Soft Coated Wheaten Terriers are known for being more at risk of inheriting Renal Dysplasia. RD causes their kidneys to not develop normally, resulting in early kidney failure. A dog with RD might drink and wee more than usual, not eat much, vomit and possibly experience frequent urinary tract infections. As an inherited condition, responsible breeders should screen for it.
If you don’t like mess, the Soft Coated Wheaten Terrier might not be the dog for you. Their silky coat attracts outdoor debris and dirt which gets trapped and then dropped inside your home. Wheaten Terriers need plenty of grooming, but it’s a small price to pay for this happy pup.
Although they only shed lightly, expect to groom your Soft Coated Wheaten Terrier every day. First, use a brush to remove dirt and loose hair. Then, use a comb to detangle any knots or mats. Use a brush, comb and fingers to gently pull apart any mats, rather than cutting them out. You only need to bathe them when necessary, like if they’ve rolled in something really stinky.
Wheaten Terriers approach food like they do life: with great enthusiasm. This means they’re known for being messy eaters.

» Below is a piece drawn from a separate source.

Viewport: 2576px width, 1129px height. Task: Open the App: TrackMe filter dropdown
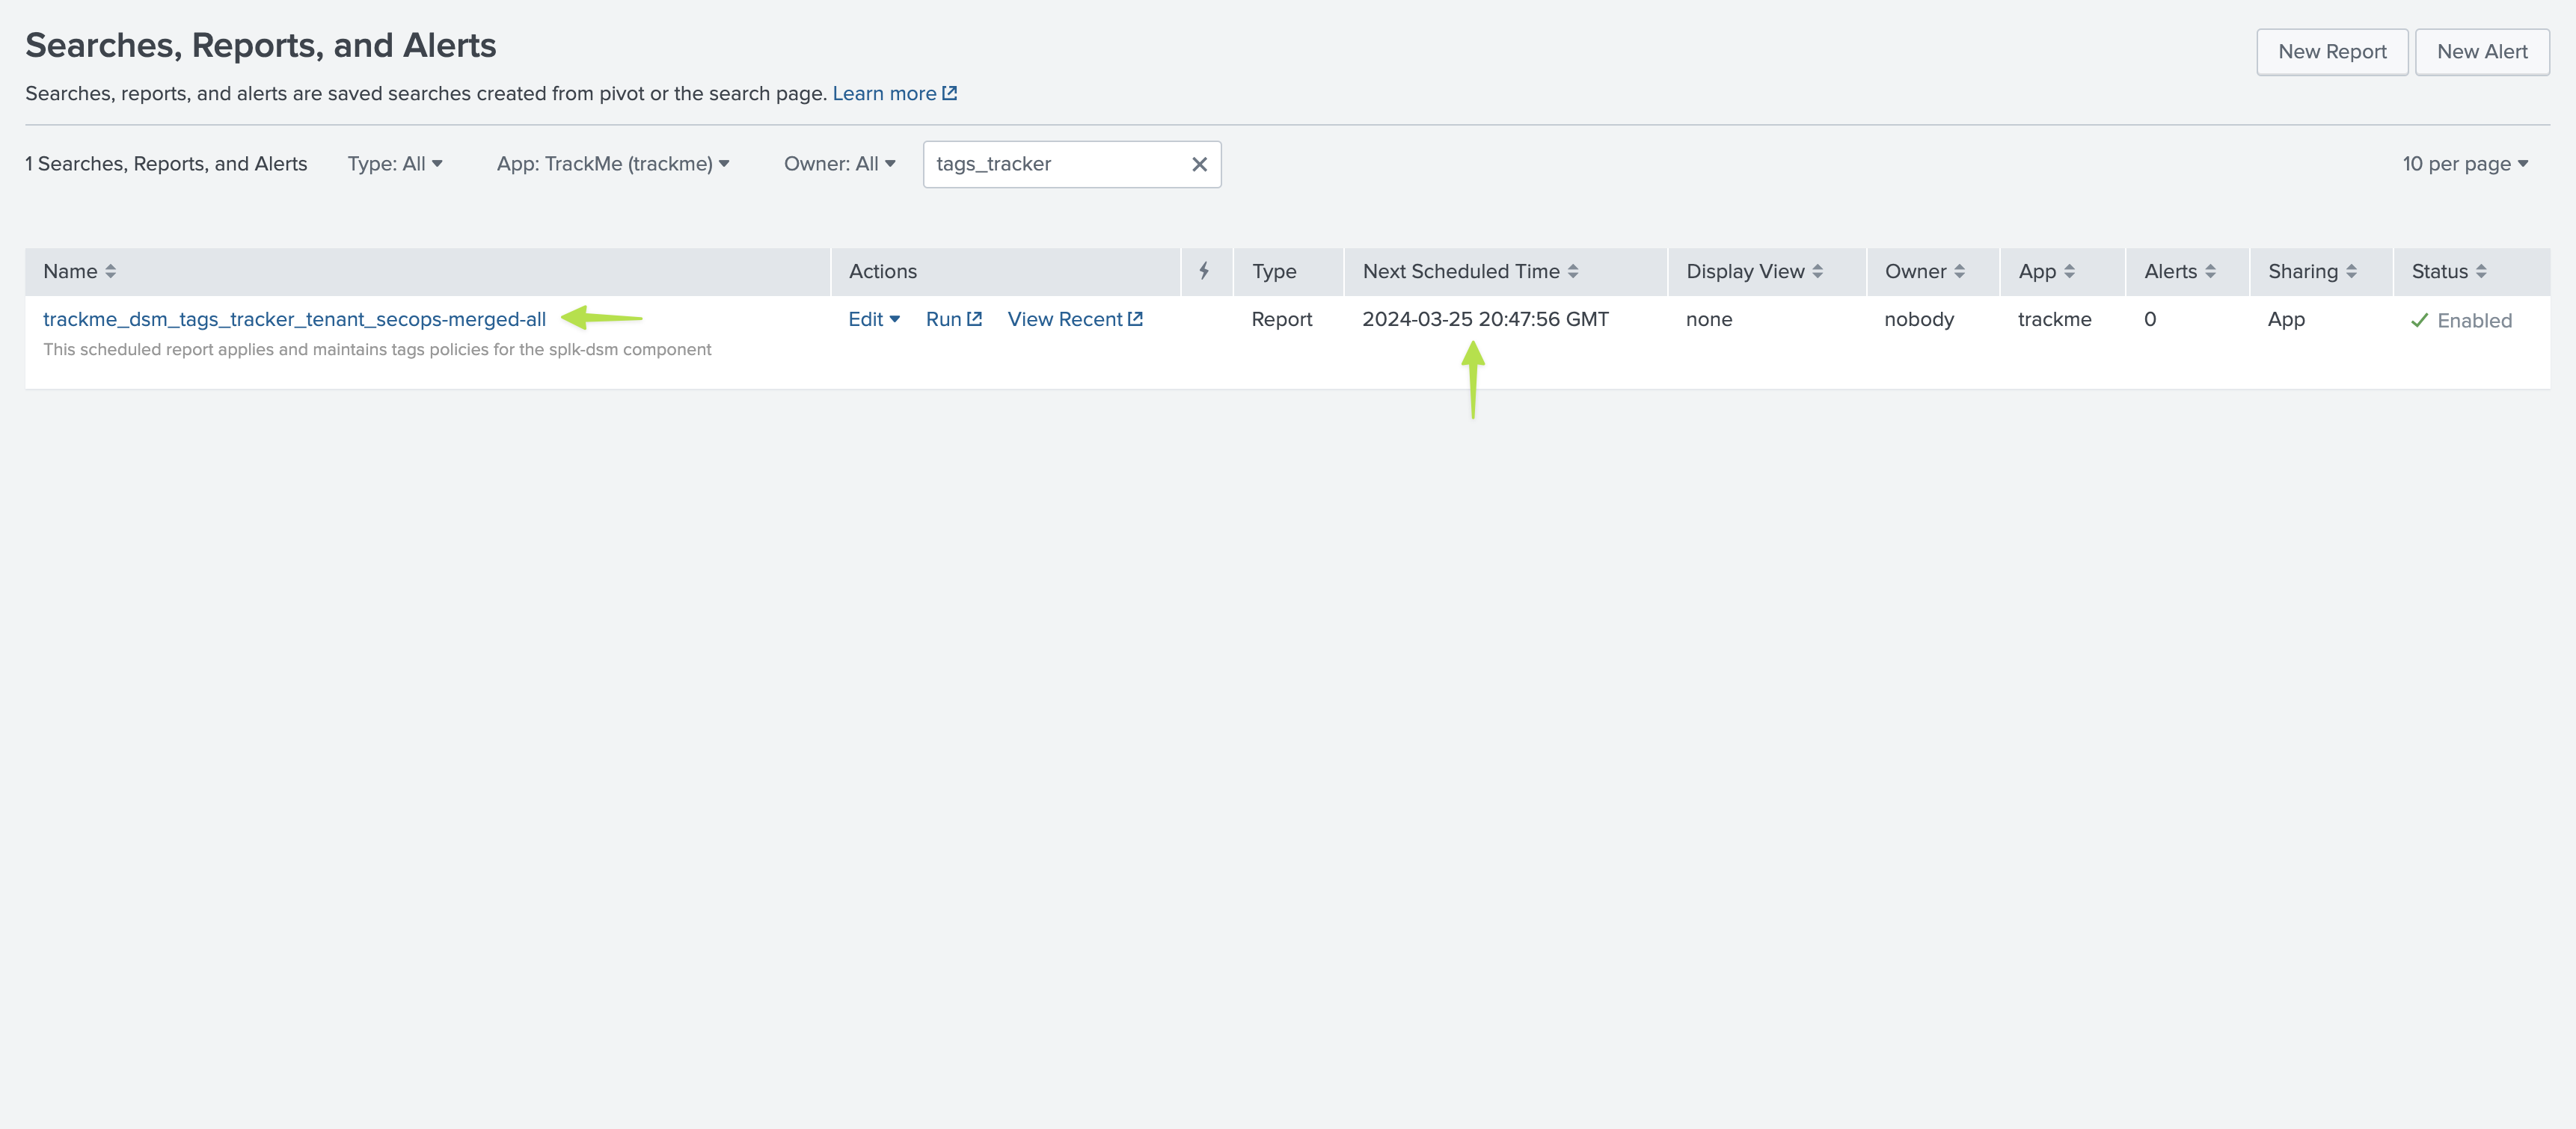[612, 164]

If (when) they get food in their beard, you’ll often find them wiping it off on anything nearby, including the sofa.
This does mean they’re not fussy eaters though, so they’ll do well on quality commercial dog food that’s tailored to their life stage (puppy, adult or senior). With treats forming a big part of your Wheaten Terrier’s training, keep an eye on how many they’re getting each day - treat calories count towards their daily calorie intake.

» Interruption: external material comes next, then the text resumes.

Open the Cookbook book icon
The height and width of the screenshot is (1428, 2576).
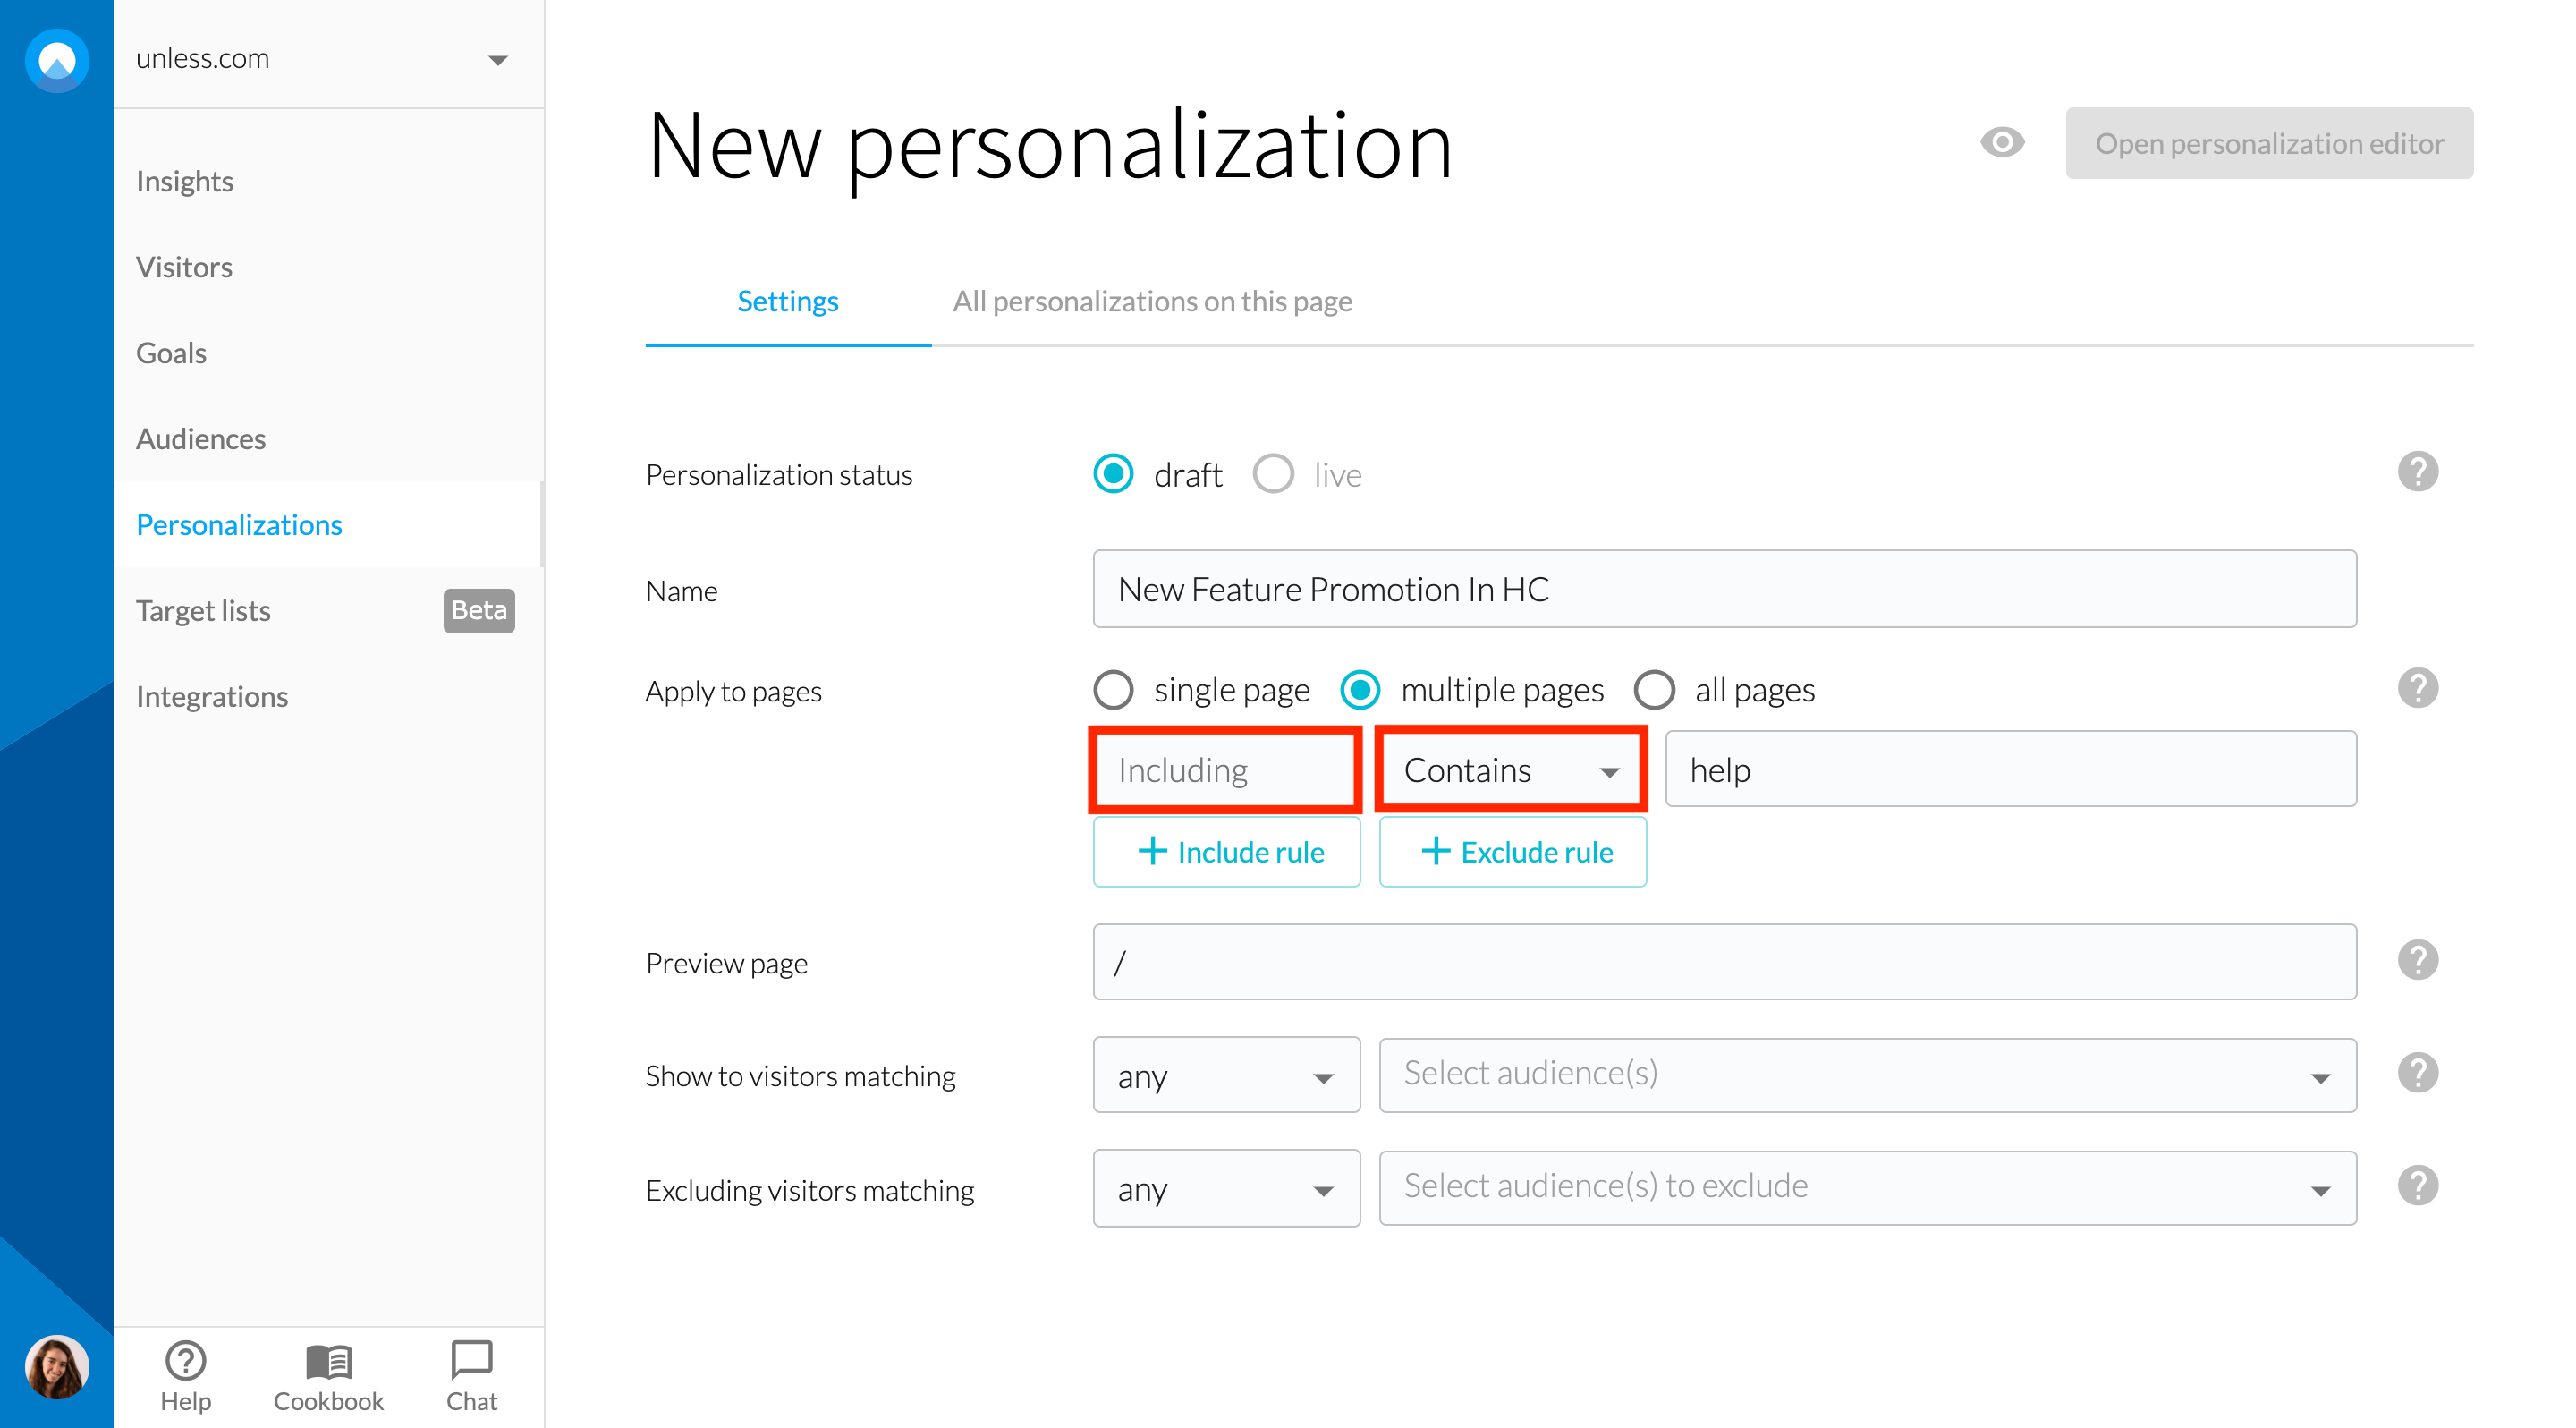[328, 1361]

Like most terriers, Soft Coated Wheaten Terriers have a medium to high energy level. If you’re hoping they might chill out as they grow older - they won’t. You can expect to give them plenty of exercise every day. Wheaten Terriers need at least 30 minutes of exercise to keep them happy and healthy.
You could break this up in two 15-minute walks on-lead, or a walk plus a game of fetch. Because Wheatens bond so strongly to their people, you’ll have to take part in these daily exercise sessions too - this isn't a dog that will entertain themselves for hours in the garden.
Wheaten Terriers have a strong prey drive and want to chase pretty much everything that moves, from small fluffy cats to cars. Keep play time to a securely fenced area and always walk them on a lead.
Wheatens love dog sports, especially agility, so check out local clubs in your area for some classes you can enjoy together.
Soft Coated Wheaten Terriers are smart and independent dogs, having been bred to be solo hunters. This makes training them a little challenging so they do best with an experienced pet parent. However, starting obedience training from when they’re a puppy makes a big difference, as it’ll train out any bad habits.
Teach your Wheaten Terrier puppy basic commands like sit, stay and drop. Consistent, firm training with plenty of patience is needed. But keep it positive (reward them when they do what they’re asked with treats, praise and special toys) as these are sensitive souls who don’t respond to harsh training methods.
Early socialisation is important for Soft Coated Wheaten Terriers as it exposes them to different people, sights, sounds and experiences. Enrol them in puppy school, gently introduce them to friendly dogs, or take them on neighbourhood strolls where they can meet new people. Socialisation helps them grow up to be a well-mannered dog. You can also enlist a professional trainer to help you and your dog get started on the right paw.